Many of us now make contributions to an Individual Retirement Account to safeguard our financial future and save for retirement. It is important to understand the specific IRA rules so that we can take full benefit of the savings plan. Any form of taxable income can be used in IRA contributions; this can include wages, fees, salaries, maintenance payments, bonuses, and commissions.

The rules regarding IRA plans stipulate the exact amount that is allowed to be contributed as well as the conditions, circumstances, and timings, in which withdrawals can be made.

There is a maximum deductible contribution limit that is set by the IRS. The annual amount, as of 2009, was $5,000 for those people under fifty years old. If you are over fifty then the amount is $6,000 dollars. These apply for both the Roth IRA and traditional IRA. You are allowed to pay more money than this into your IRA but it would not have any related tax deductions.

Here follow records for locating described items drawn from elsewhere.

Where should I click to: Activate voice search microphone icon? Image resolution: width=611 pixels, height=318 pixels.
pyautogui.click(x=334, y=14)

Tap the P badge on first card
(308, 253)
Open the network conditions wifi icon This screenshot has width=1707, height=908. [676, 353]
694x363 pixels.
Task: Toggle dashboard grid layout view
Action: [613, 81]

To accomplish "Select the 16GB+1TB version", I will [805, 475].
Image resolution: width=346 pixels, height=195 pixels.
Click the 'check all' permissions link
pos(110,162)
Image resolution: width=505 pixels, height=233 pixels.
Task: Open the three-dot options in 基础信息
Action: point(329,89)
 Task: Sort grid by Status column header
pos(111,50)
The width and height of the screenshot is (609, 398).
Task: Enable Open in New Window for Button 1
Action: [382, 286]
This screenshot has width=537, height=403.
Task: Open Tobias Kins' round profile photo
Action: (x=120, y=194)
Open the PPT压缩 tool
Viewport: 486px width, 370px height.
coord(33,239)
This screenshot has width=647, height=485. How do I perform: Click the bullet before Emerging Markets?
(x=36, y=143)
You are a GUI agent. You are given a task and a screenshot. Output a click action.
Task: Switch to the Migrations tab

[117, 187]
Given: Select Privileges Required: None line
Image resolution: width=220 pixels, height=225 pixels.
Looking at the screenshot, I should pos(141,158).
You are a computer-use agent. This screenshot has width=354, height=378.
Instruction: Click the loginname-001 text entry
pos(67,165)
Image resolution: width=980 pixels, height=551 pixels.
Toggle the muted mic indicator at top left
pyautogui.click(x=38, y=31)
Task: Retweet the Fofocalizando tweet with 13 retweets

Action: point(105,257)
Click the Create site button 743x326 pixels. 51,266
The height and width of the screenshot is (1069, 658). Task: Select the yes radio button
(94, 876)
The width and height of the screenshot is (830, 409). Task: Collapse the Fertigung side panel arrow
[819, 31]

There are certain Roth IRA rules that make the Roth different than its tradition IRA counterpart. These Roth IRA rules require that you meet certain income limits in order to participate. If you make less than $105,000 you can make a full contribution to the Roth IRA. And income between $105,000 and $120,000 qualifies for a partial contribution. Anything above 120,000 does not meet the Roth IRA rules. Married couples see a joint income threshold of $166,000, with partial contributions up to $176,000. Anything above that number does not qualify for participation in the Roth account.

After you pass the age of 59 years and six months you can withdraw money from your Individual Retirement Account without being hit with a penalty, but a consideration is that you will stay be subjected to income tax. Usually any withdrawals before this age will be penalized apart from in specific situations. These may involve releasing the funds as you have become disabled, or if you want to pay for higher education fees.

Upon reaching 70 years and 6 months you are required to withdraw what is called the RMD - required minimum distribution. The actual amount varies with age and the amount of funds held in the IRA.

Whether you are eligible for deductions in relation to an IRA depends upon your current financial status. Those people that file their taxes as the head of household and earn a gross income of no more than $55,000 are allowed the maximum deductions. If your gross income is between $55,000 and $65,000 you can receive partial deductions, but those people that earn more than $65,000 are not eligible for IRA tax based deductions.